I have been carrying this little painting around half-finished since 2005. I started it during the fall of my first semester in history graduate school, when I still reflexively turned to paint and brush to record and reflect my feelings and thoughts. Through seven years of school and four moves (even as far as another continent), I carried this remnant from my previous life as a painter, thinking that in a spare moment I would finally finish it.
But that moment never came. As long as I had research, writing, teaching, job applications, interviews, job talks, and teaching demos to do, I had no time for painting. My attempt at attaining the status of an academic position became a totalizing obsession, filling my every waking hour.
All the while, little Maevie was growing older. The silver around her lips and eyes grew more pronounced. She arose from her bed slowly and stiffly. She cried out in pain occasionally. One day I found myself holding her in my arms in the bright New Mexico sunlight and wailing “don’t leave me! Don’t leave me.” She just looked bravely off into the distance, absorbing my grief as she had done for most of her life. From the beginning of my time as an historian in 2005 to nearly the end of my academic career in 2021, Maeve was my companion. Her life spanned my academic life, filled with its many joys of discovery, so much struggle, such profound disappointment, and even injustice.
Maeve in fact invigilated me into life. When I asked the Cowboy for one of his border collies, what I imagined I wanted was something or someone to watch over me. I recalled Maeve’s grandmother Lula taking in the Cowboy’s every move, her eyes following him as he moved from the kitchen table to his Lazy-Boy recliner. He told me “the city is no place for a border collie,” but then called me one day and said, “I got one. She doesn’t like cows.” He put Maeve on a jet plane in 2004 and I picked her up in JFK with my friends Bruce and Diane.
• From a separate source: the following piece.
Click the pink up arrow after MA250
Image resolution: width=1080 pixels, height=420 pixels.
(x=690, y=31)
Maeve did watch over me, and helped me to become real.
Her facial expressions were legion. They spanned the gamut from jolly, to skeptical, from judgmental, to loving, to straight out verbal communication -- get me this, I am not well, what is wrong? Her watching me from the corner of my Brooklyn studio may have been the first time in my life I felt truly seen. What I saw through her russet and golden eyes I did not much like. One day I threw my cell phone against the wall in a pique of abject frustration, and then caught her looking at me from her corner. Really?? She seemed to say. I was often ashamed of how I behaved around her and sometimes towards her.
Yet, over the course of her seventeen years with me, I got better. I improved. I became more patient, kinder, more of a human being. In her final years, I discovered (to my amazement and joy) a deep well of patience, caring, and nurturing as I picked her up, moved her around to make her more comfortable, cleaned her teeth and her ears, purchased delectable foods to tempt her, and stroked and loved and adored her with complete abandon. Finally, I made the decision to end her life. On June 19, 2020 she died and I buried her in my backyard.
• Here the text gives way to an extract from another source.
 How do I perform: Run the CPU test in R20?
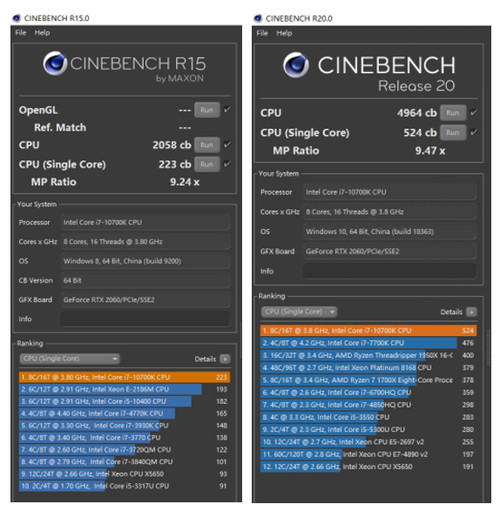453,113
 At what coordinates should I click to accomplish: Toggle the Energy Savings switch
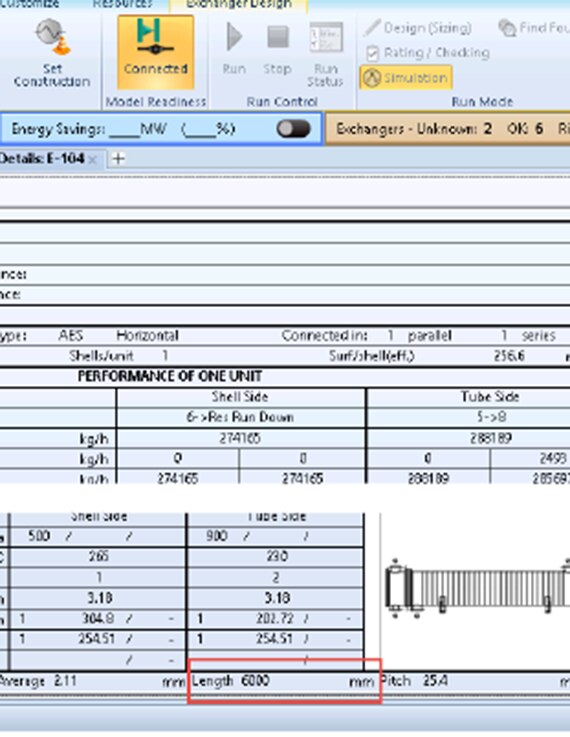pos(293,129)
The last gift she gave me before she left me was to help me to realize that I was desperately unhappy. She showed me that I was still only living a half-life, one lonely and bereft of intimacy. Academia was draining me dry. My heart felt like dry husks. I was bitter and angry. When the tears flowed from my eyes onto her silky forehead, I felt pure, alive, a gushing human baptized in love. My love for her clearly contrasted with how I felt, and pointed me towards the man I could become.
Soon after her death, I began to paint again, even as I was still trying to get a job in academia. I was a finalist for two tenure-track jobs in 2021, both of which required job talks and teaching demos, one in French no less. Yet, I still did not get a position. I had applied over 1000 times in the nearly ten years I had been in academia, and had been a finalist thirteen times – all to no avail. My academic career ended because I just could not do it anymore. I could not write one more cover letter. I could not try to explain my book in a new and hopefully exciting way. I could not move again and try to build a life in a new location with new people I hardly knew. I had done that four times with little Maevie as my constant, and now she was gone, and it was over.
Burnout is real and it took me a long time to heal up. Two and half years after her death, I pulled out this little canvas, and let little Maevie teach me again. This time she was showing me how to recall my first language, of color, stroke, and line. How to record or trap or capture a distinct personality: a compact little body, the gloss of a coat, and the luster of a set of eyes. My memories were my model.
I see now that she will always teach me, and mirror me, and gaze upon me for the rest of my life, and for her life I will always be grateful.